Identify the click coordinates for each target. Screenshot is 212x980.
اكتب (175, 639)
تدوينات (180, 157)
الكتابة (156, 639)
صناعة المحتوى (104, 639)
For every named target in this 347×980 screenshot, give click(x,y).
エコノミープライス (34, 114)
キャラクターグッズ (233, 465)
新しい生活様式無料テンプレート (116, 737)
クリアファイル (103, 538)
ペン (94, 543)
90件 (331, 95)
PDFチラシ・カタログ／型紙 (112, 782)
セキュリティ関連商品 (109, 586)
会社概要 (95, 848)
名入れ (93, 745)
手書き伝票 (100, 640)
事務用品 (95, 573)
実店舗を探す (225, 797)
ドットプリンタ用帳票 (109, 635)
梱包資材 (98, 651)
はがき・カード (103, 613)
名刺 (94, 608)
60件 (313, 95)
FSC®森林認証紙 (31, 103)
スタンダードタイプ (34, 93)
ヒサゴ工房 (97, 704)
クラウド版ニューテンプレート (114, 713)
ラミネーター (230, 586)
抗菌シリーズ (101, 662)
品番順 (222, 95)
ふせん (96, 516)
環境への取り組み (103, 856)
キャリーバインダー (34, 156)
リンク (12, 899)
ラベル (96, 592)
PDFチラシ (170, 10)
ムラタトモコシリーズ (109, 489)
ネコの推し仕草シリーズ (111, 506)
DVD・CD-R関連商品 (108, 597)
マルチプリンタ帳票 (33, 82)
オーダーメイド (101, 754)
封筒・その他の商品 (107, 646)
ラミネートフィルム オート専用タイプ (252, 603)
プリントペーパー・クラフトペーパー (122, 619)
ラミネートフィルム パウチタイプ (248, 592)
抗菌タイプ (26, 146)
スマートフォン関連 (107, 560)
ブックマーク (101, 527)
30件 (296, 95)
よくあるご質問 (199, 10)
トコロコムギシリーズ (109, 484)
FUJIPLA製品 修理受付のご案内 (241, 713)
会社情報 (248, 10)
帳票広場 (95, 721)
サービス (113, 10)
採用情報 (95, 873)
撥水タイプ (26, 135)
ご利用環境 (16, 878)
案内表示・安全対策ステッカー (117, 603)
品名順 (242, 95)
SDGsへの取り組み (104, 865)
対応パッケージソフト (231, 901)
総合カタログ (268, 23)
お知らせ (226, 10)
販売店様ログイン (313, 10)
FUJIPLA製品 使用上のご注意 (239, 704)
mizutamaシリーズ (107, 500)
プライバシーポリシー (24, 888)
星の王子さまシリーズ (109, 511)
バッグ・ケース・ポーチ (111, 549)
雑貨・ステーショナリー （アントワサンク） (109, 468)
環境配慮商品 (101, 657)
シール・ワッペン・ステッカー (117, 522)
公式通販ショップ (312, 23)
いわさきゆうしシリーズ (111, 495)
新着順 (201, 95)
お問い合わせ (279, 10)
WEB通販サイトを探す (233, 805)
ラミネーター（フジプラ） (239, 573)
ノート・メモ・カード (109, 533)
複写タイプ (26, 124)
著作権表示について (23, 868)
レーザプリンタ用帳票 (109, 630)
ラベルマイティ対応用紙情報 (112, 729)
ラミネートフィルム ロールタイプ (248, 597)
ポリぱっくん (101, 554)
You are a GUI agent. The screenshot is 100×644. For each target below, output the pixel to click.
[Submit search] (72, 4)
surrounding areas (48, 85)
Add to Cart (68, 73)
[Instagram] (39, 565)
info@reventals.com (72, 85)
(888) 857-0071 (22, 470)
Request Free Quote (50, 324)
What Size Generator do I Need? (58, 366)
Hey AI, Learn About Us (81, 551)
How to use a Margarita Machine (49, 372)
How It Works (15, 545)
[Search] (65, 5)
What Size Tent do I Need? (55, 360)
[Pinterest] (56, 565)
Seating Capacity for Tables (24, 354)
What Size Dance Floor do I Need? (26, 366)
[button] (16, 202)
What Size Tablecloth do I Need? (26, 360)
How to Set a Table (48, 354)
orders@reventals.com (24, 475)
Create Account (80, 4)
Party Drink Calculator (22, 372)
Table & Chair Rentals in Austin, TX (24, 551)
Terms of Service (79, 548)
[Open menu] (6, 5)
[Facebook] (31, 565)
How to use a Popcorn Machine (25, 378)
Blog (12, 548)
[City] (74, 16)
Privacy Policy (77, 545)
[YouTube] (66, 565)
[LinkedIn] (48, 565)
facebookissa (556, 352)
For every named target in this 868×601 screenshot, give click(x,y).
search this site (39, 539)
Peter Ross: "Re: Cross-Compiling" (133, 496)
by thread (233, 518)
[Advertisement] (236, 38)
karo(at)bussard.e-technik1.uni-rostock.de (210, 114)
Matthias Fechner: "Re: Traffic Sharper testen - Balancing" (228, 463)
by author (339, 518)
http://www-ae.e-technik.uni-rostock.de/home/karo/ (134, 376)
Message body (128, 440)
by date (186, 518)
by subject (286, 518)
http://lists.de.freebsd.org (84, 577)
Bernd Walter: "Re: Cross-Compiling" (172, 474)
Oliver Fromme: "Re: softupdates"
===
→ **TASK OBJECTIVE**: Please write out the records again, starting with the line with "mizutamaシリーズ (107, 500)" and going on through the line with "[Instagram] (39, 565)", and keep every line, requests included. Increase each number in the answer coordinates by 111, and leave the requests unchanged.

→ **FULL ANSWER**:
mizutamaシリーズ (218, 611)
プライバシーポリシー (135, 999)
星の王子さまシリーズ (220, 622)
バッグ・ケース・ポーチ (222, 660)
雑貨・ステーショナリー （アントワサンク） (220, 579)
環境配慮商品 (212, 768)
シール・ワッペン・ステッカー (228, 633)
公式通販ショップ (423, 134)
いわさきゆうしシリーズ (222, 606)
新着順 (312, 206)
お問い合わせ (390, 121)
WEB通販サイトを探す (344, 916)
ラミネーター（フジプラ） (350, 684)
ノート・メモ・カード (220, 644)
複写タイプ (137, 235)
著作権表示について (134, 979)
レーザプリンタ用帳票 (220, 741)
ラベルマイティ対応用紙情報 (223, 840)
ラミネートフィルム ロールタイプ (359, 708)
ポリぱっくん (212, 665)
You are a GUI agent. The screenshot is 100×644. For each target below, output the pixel to click.
[Submit search] (183, 115)
surrounding areas (159, 196)
Add to Cart (179, 184)
[Instagram] (150, 676)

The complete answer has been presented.